How do you make those systems antifragile rather than simply highly resilient?
I postulate the grid as a whole is antifragile, but not enough for the renewable era. We still don’t know what was the root cause of the Spanish blackout almost 24h after it happened.
> This is a solution that teenager put in management position would think of(along with hire more people as solution to inefficient processes), not a paid professional.
What kind of comment is this? Toyota has been using and refining it for decades. It wasn’t invented yesterday by some “teenagers”. Such a state of HN’s comment section.
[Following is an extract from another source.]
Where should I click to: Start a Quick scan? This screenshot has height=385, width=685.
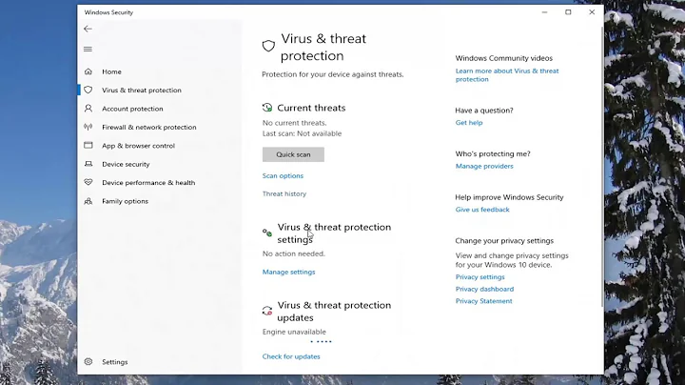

JIT is definitely not perfect as exposed during the Covid period, but it isn’t without merits and its goal isn’t “reducing safety margin”.
Then we have JIT in computing, such as JVM.
Sure it is. That's exactly how it achieves the higher profitability. Safety margin costs money. Otherwise known as inefficiency.
Slack in the system is a good thing, not a bad thing. Operating at 95% capacity 24x7 is a horrible idea for society in general. It means you can't "burst mode" for a short period of time during a true emergency.
It's basically ignoring long tail risk to chase near-term profits. It's a whole lot of otherwise smart people optimizing for local maxima while ignoring the big picture. Certainly understandable given our economic and social systems, but still catastrophic in the end one day.
I would expect a paid professional in management discipline to be aware of such nuance but alas proven wrong again.
That should have been enough to scrub anyway, but there was clearly political pressure to launch.
I do agree that they need to specifically design anti-fragile.